▶

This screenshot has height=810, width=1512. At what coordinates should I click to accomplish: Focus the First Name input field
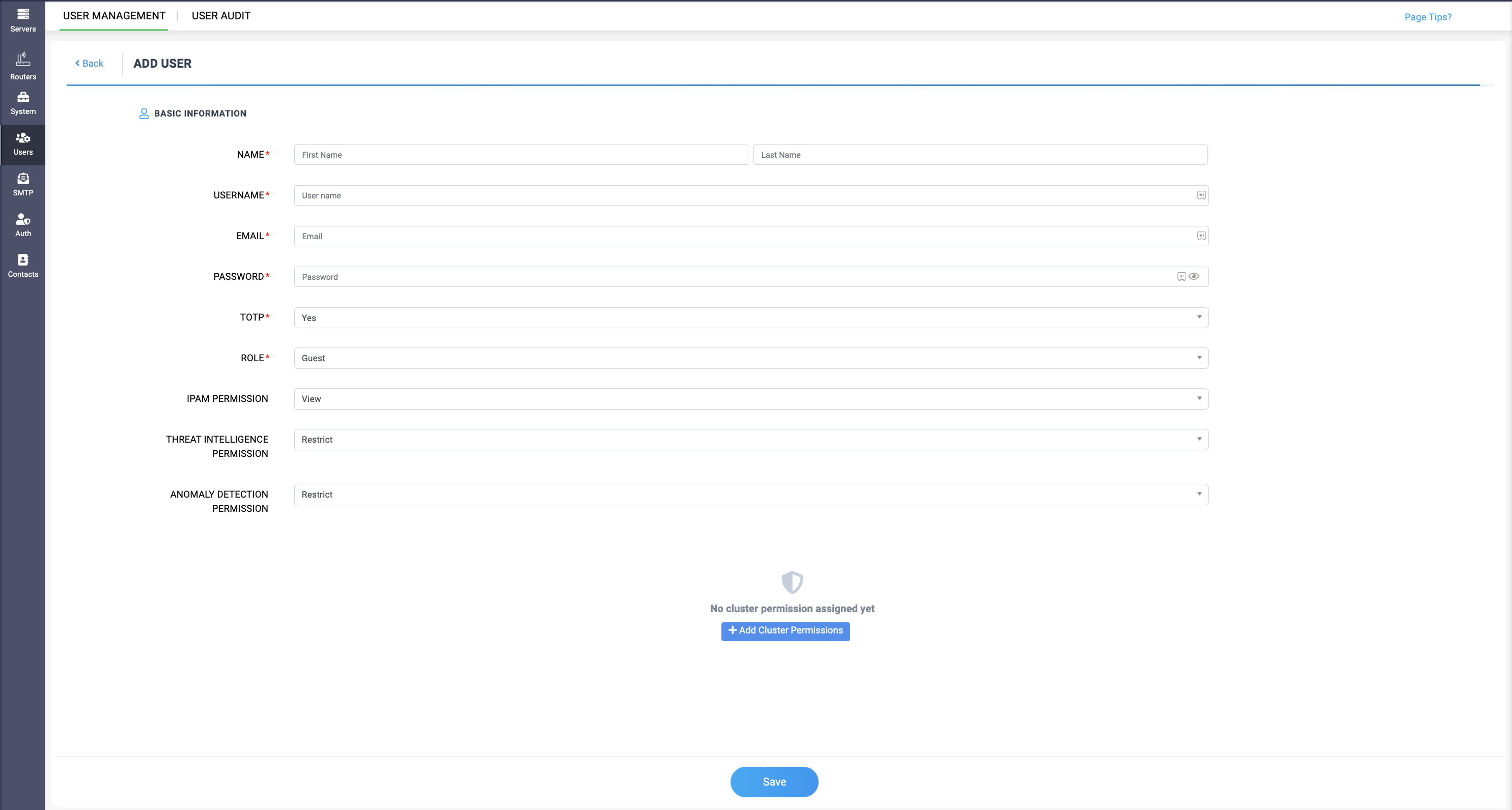coord(521,155)
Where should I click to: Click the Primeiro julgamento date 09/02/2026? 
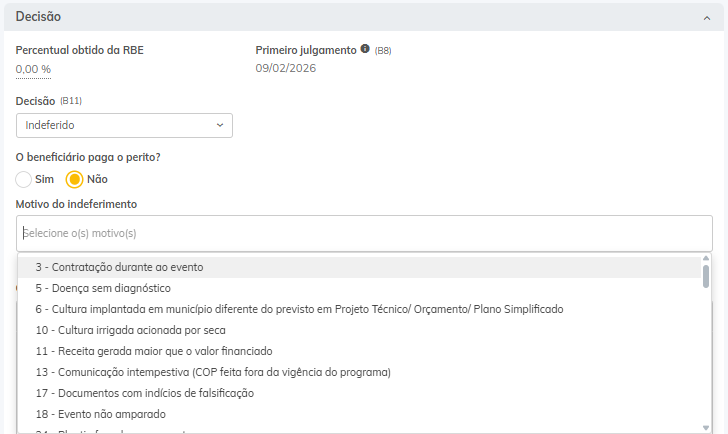coord(286,68)
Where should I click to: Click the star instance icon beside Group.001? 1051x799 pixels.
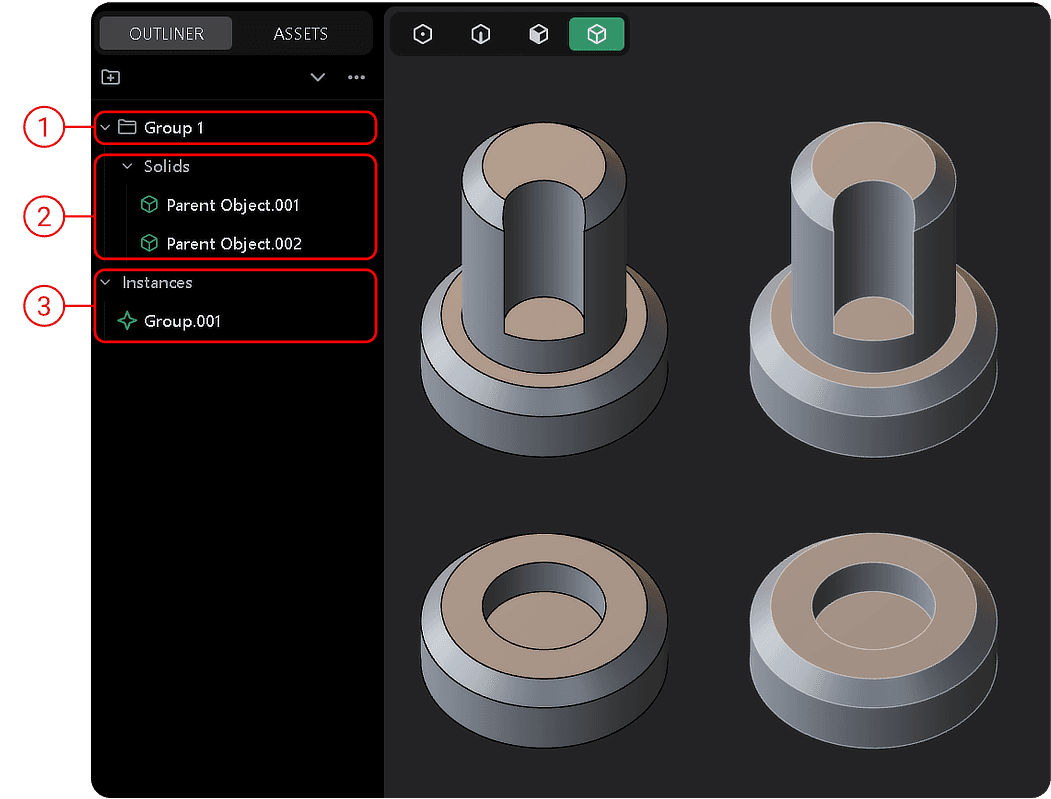pyautogui.click(x=127, y=321)
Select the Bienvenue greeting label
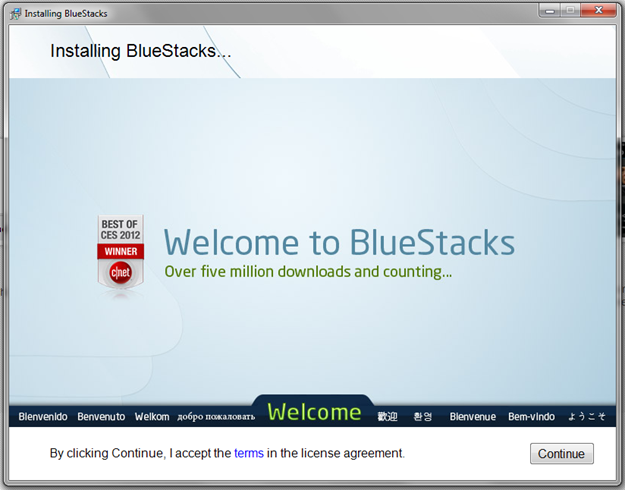This screenshot has height=490, width=625. pyautogui.click(x=473, y=416)
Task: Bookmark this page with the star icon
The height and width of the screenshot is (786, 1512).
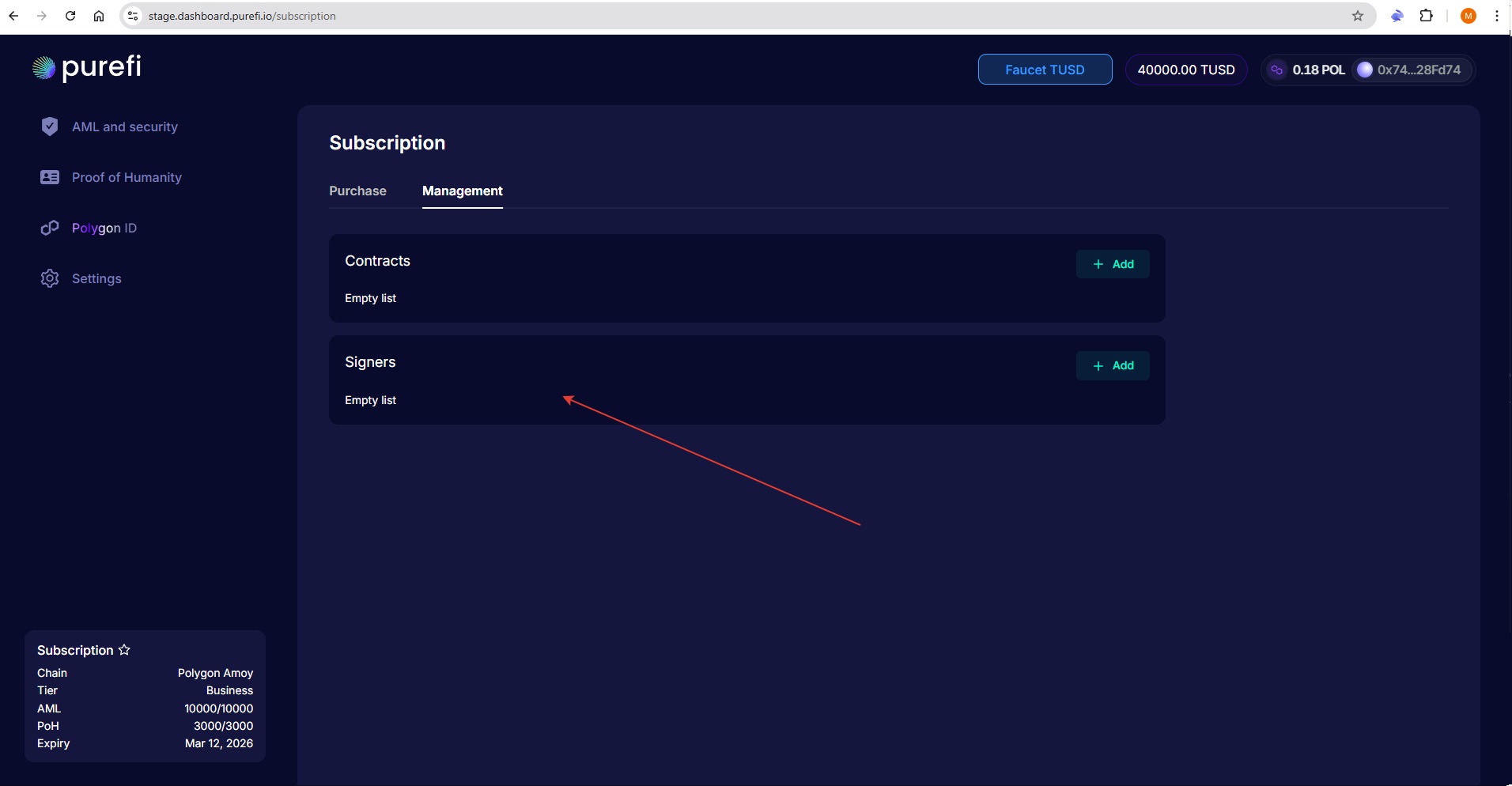Action: (1357, 16)
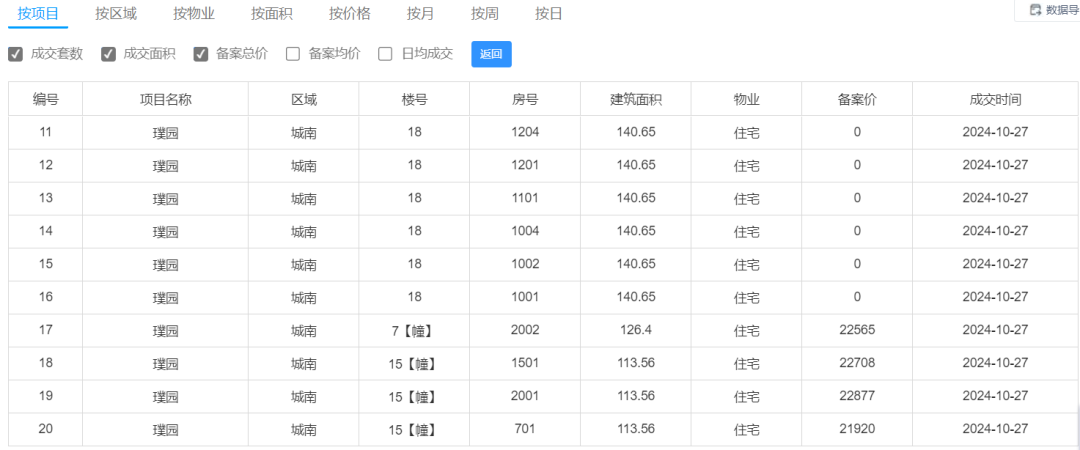Select the 按月 tab
1080x450 pixels.
[x=420, y=13]
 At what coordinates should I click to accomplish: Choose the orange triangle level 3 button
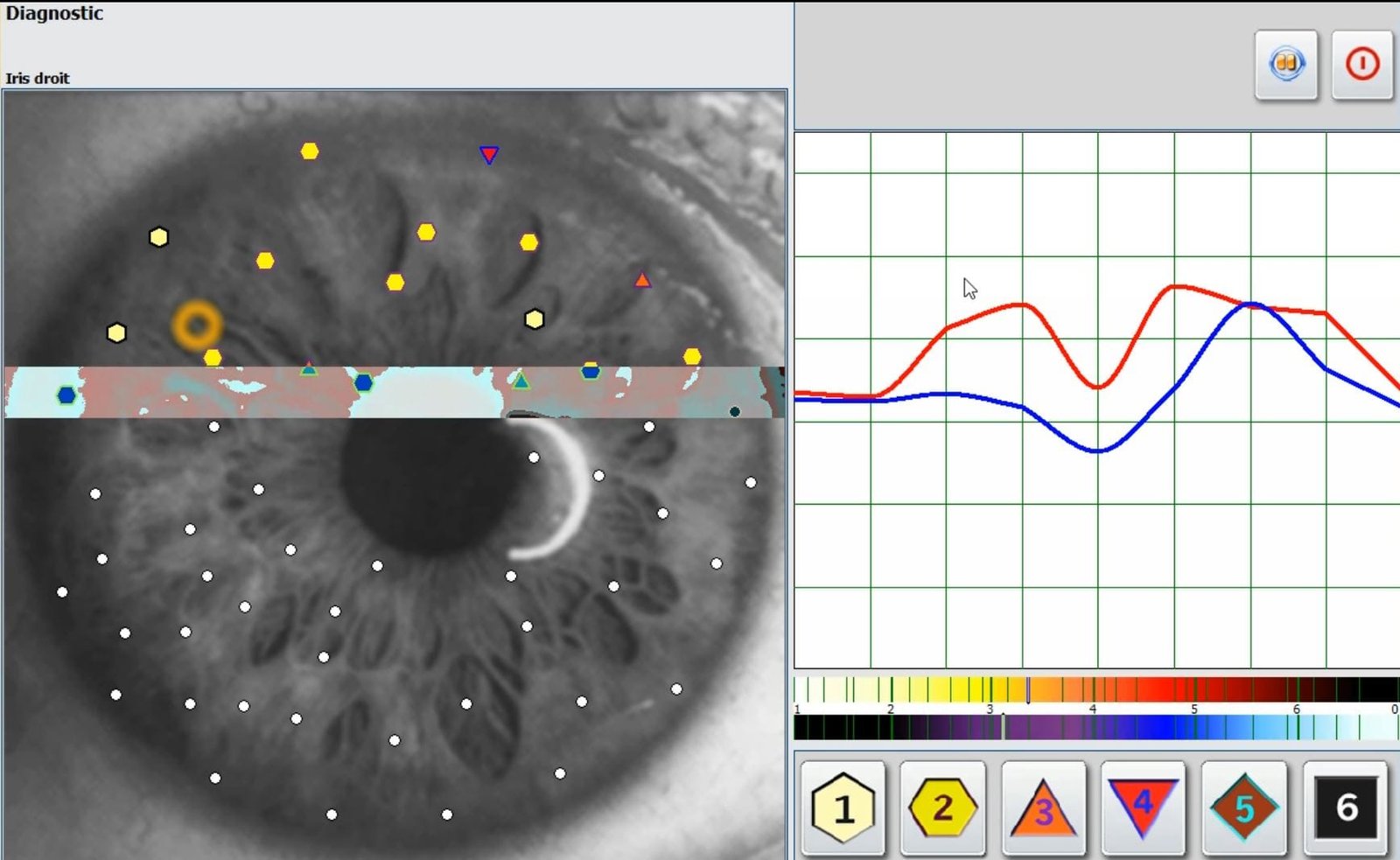coord(1043,808)
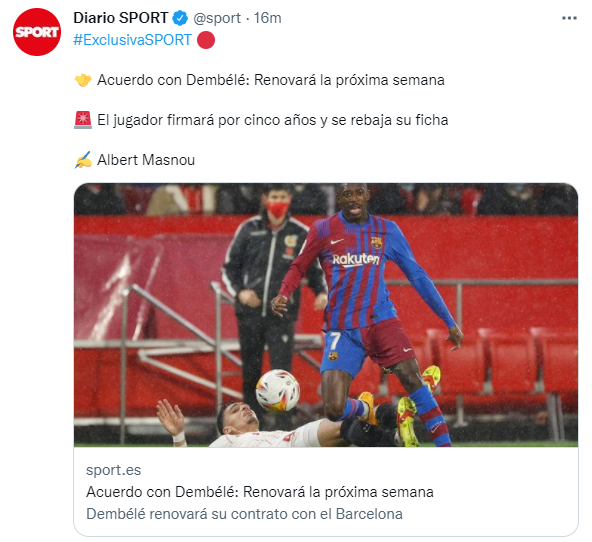Image resolution: width=592 pixels, height=542 pixels.
Task: Click the football in the photo
Action: click(278, 391)
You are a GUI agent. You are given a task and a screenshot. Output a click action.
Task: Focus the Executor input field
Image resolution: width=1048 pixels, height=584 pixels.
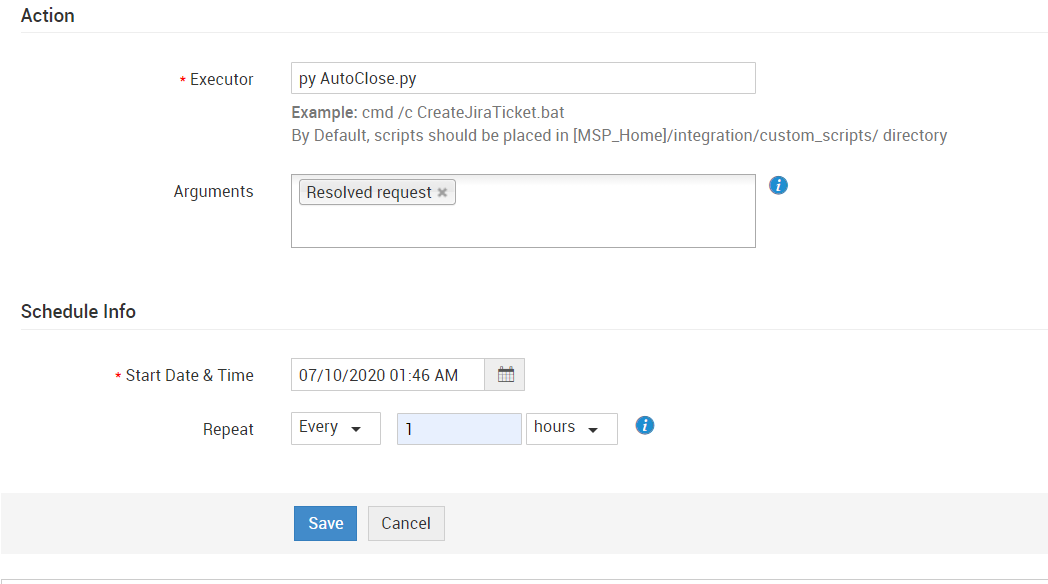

◀

#### WORK INSTRUCTIONS
Set down all of the entries exactly. Leave the pictures out.

#### TASK RESULT
This screenshot has height=810, width=1512. At what coordinates should I click to accomplish: Focus the First Name input field
coord(521,155)
Where should I click to: Click the Primeiro julgamento date 09/02/2026? 
coord(286,68)
Where should I click to: Click the star instance icon beside Group.001? 1051x799 pixels.
pyautogui.click(x=127, y=321)
Select the Bienvenue greeting label
This screenshot has height=490, width=625. pyautogui.click(x=473, y=416)
Task: Bookmark this page with the star icon
The height and width of the screenshot is (786, 1512).
Action: (1357, 16)
Select the 按月 tab
1080x450 pixels.
[x=420, y=13]
 At what coordinates should I click to accomplish: Choose the orange triangle level 3 button
coord(1043,808)
Image resolution: width=592 pixels, height=542 pixels.
Task: Click the football in the photo
Action: click(278, 391)
You are a GUI agent. You are given a task and a screenshot. Output a click action.
Task: Focus the Executor input field
Image resolution: width=1048 pixels, height=584 pixels.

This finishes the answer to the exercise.